On aurait presque pu réutiliser à l'identique notre article sur
Transformers 2 la revanche pour évoquer le cas épineux de
Transformers 3, la face cachée de la Lune. Tout simplement parce que la conclusion de la trilogie de destruction massive de
Michael Bay se pose dans la droite lignée de ses prédécesseurs et malgré les dires souvent contradictoires de son concepteur. Si le bonhomme à laissé croire qu'il avait été blessé dans son orgueil par la montagne d'attaques recensées en 2009, au point de changer son fusil d'épaule, c'était juste pour mieux calmer les esprits échaudés en attendant de redonner le bâton pour se faire battre.
Vous avez aimé/détesté
Transformers 1 et
2, il n'y a donc pas de raisons que cela change. Les uns se satisferont d'un divertissement totalement décérébré, les autres seront toujours plus effarés de la bêtise chronique d'une saga qui cultive encore plus intensément ses qualités visuelles (les effets spéciaux d'ILM) tout comme ses innombrables défauts. La vulgarité perdure. Les relents de machisme sont encore là (le remplacement de
Megan Fox par la plante verte
Rosie Huntington-Whiteley ne change rien à l'affaire). Et les gags poussifs pullulent durant deux interminables heures de sous intrigues étirées jusqu'à l'usure, pour finalement déboucher sur l'éternel affrontement entre Autobots et Decepticon qui n'exigeait pas une mise en place aussi longue pour se justifier. Il y avait pourtant matière à tirer de son alléchante introduction (le secret de la conquête lunaire) mais pendant les ¾ du temps,
Transformers 3 brasse du vent. Un incommensurable vide alourdi par la caution débilo-comique de la franchise assurée par les caméos embarrassants de
Ken Jeong,
Frances McDormand et
John Malkovich dans un grand numéro d'auto humiliation (contre un épais cacheton) et les facéties adolescentes d'un
Shia LaBeouf plus insupportable que jamais.
Pour un cinéaste comme
Michael Bay ayant toujours été pour défendu par ses fans pour sa supposé générosité pyrotechnique, il faut avouer que le réalisateur se montre indigne de sa légende pendant 120 minutes pleine d'une attente désespérée. Jusqu'à ce qu'enfin il décide de se lâcher dans un long tunnel de ¾ d'heure faite d'explosions et de déflagrations ininterrompues en plein Chicago assiégé. Une délivrance compte tenu que, par rapport au passé, la lecture du champ d'action se révèle hautement plus satisfaisante grâce à une 3D obligeant notre ami à totalement repenser ses vieux tics de montage. Enfin ses plans respirent. Enfin on a le sentiment de comprendre ce qui se passe (et vu ce qui se déroule sous nos yeux il aurait été dommage d'en perdre une miette) même si le spectacle – fracassant - s'avère dépourvu de moelle (les personnages étant horripilants on se moque bien de ce qu'il peut leur arriver) et répétitif dans sa construction générale.

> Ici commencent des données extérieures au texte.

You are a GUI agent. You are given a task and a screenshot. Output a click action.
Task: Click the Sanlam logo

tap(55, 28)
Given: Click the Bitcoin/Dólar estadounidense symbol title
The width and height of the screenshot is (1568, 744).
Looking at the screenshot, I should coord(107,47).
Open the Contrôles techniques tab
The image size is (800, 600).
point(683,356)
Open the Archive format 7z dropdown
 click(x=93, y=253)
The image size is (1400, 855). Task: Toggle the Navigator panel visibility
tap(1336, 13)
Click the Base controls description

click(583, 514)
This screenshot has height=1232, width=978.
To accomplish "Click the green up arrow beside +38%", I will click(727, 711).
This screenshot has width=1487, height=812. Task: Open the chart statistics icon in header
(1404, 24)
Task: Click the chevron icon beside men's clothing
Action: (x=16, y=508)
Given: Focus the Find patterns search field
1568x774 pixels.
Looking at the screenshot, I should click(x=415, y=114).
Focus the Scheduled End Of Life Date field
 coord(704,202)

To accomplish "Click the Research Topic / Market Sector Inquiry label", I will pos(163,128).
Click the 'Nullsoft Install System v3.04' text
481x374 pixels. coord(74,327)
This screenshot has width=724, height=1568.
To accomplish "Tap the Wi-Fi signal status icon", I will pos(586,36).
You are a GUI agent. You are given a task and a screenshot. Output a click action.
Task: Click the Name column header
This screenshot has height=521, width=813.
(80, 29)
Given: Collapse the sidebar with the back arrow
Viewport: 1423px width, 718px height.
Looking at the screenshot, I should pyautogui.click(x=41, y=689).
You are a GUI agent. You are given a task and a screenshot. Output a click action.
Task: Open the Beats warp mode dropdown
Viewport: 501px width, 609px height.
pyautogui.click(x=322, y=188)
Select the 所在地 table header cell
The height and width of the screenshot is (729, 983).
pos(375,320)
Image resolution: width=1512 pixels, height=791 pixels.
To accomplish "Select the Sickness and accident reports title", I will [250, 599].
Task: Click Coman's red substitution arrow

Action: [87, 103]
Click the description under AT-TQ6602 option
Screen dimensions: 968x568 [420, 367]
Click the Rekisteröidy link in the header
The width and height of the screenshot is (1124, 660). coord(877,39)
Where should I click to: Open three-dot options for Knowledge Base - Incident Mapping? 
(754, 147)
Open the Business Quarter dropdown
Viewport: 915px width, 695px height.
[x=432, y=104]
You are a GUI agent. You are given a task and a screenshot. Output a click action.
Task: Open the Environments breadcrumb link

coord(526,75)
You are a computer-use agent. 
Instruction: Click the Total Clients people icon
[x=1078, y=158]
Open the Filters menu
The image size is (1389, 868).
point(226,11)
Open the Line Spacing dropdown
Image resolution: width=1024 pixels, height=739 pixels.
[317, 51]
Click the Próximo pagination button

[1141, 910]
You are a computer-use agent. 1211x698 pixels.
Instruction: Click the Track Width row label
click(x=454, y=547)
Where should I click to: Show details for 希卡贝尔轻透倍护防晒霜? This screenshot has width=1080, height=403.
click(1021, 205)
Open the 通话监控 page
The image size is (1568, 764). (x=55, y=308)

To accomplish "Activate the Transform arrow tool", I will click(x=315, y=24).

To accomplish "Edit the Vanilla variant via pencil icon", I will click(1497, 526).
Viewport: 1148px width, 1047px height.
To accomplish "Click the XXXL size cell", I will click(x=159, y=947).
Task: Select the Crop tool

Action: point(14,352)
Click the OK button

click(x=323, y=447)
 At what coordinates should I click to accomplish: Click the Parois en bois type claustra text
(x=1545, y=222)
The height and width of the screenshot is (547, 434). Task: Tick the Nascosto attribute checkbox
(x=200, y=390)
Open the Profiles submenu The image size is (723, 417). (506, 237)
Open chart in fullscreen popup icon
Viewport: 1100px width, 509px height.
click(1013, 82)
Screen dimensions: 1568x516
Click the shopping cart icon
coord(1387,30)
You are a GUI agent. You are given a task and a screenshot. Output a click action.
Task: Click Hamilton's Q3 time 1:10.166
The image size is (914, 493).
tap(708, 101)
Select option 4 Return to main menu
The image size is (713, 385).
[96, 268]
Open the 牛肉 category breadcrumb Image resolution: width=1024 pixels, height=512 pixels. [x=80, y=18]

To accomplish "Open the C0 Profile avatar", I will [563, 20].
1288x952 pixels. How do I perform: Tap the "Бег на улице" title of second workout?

Alors que cette technologie est devenue un encombrant argument de vente dans 98% des productions actuelles, la trois dimension stéréoscopique constitue le meilleur atout de
Transformers 3 (brillante démo technique pour home cinéma mais piètre œuvre cinématographique) et de
Michael Bay qu'on ne veut plus voir tourner sans. Ce qui semble plus probable que de le voir un jour annihiler l'indécrottable superflu de ses derniers films qui fout en l'air tous ses efforts de plasticien surdoué de l'image. Pitié Michael refait-nous un
Rock d'1H30 !
Deux interminables heures de beaufferie + un satisfaisant final explosif de quarante minutes = Transformers 3, la face cachée de la Lune. A chacun de voir si le calcul offre un indice de satisfaction suffisamment élevée pour ne pas regretter d'y mettre les pieds. En ce qui nous concerne, le paiement de l'addition a toujours du mal à passer.